### Exercise
Your answer should consist only of the lines below from the one with "You are a computer-use agent. 1024x622" through the one with "Set language to", copied exactly.

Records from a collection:
+===+

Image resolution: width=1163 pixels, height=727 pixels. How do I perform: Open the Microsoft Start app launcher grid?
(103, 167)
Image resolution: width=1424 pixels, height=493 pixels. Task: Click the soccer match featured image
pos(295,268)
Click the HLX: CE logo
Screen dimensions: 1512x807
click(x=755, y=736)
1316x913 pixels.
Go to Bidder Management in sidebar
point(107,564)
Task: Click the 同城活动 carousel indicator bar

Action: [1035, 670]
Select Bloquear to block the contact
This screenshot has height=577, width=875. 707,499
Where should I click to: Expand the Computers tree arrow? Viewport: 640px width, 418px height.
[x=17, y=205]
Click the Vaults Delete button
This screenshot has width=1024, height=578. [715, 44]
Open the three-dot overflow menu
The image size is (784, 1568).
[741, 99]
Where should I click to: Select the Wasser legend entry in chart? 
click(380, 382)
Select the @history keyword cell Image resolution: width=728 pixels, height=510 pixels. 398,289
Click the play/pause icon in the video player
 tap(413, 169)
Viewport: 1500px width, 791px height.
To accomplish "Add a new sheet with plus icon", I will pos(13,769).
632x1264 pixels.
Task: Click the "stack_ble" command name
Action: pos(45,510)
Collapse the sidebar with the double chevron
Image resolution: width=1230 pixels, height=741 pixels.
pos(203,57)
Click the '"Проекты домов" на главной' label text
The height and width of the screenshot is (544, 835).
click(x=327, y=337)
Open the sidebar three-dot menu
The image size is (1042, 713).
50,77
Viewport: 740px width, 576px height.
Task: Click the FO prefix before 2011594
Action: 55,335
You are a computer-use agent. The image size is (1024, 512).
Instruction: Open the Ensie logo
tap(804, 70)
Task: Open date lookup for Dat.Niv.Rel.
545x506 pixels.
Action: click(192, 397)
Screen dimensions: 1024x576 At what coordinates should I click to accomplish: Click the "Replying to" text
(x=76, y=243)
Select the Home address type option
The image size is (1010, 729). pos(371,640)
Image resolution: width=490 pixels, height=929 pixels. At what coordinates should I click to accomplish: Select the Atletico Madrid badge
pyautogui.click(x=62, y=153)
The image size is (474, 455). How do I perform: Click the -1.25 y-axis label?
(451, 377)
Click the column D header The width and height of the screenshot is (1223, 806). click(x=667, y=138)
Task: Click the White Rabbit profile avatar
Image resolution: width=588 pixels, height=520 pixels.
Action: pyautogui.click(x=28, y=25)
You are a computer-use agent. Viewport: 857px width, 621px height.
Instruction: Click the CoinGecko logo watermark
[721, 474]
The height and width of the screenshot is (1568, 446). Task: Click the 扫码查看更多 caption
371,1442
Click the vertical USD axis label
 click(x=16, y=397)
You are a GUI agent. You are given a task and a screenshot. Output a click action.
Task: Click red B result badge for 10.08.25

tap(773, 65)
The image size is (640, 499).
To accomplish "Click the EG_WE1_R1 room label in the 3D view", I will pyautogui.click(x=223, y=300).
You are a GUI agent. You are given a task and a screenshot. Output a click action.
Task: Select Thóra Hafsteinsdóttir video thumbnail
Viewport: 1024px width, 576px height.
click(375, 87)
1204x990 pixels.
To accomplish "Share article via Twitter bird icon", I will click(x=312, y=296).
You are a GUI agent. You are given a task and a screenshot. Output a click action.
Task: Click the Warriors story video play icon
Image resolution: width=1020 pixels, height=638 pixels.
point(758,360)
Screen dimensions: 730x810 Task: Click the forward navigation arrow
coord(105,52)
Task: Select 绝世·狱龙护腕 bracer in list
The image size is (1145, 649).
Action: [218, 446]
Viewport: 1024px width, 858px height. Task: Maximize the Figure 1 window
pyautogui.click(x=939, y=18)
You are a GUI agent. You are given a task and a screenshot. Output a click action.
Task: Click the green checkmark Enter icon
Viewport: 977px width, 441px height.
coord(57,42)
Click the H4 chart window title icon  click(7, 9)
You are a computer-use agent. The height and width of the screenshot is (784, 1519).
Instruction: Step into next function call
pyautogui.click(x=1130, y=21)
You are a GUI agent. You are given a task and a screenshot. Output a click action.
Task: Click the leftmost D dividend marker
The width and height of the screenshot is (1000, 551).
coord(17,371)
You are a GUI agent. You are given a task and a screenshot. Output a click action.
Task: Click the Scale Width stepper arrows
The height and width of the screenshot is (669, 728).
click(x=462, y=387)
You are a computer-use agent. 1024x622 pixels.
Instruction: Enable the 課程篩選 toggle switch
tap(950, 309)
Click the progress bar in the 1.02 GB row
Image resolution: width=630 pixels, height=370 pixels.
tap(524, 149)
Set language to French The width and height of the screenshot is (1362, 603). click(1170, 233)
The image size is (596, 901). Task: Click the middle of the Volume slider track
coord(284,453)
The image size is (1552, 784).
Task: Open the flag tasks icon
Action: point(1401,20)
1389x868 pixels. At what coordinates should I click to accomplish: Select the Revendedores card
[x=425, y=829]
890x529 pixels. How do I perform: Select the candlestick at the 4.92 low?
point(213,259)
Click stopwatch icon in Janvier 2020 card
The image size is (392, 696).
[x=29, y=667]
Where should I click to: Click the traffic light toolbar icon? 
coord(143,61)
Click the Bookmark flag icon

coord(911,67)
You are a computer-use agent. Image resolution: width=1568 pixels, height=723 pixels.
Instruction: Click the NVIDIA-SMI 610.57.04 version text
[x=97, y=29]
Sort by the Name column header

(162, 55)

+===+

### Result of this exercise
You are a computer-use agent. 1024x622 pixels.
Instruction: Enable the 課程篩選 toggle switch
tap(950, 309)
Click the progress bar in the 1.02 GB row
Image resolution: width=630 pixels, height=370 pixels.
tap(524, 149)
Set language to French The width and height of the screenshot is (1362, 603). click(1170, 233)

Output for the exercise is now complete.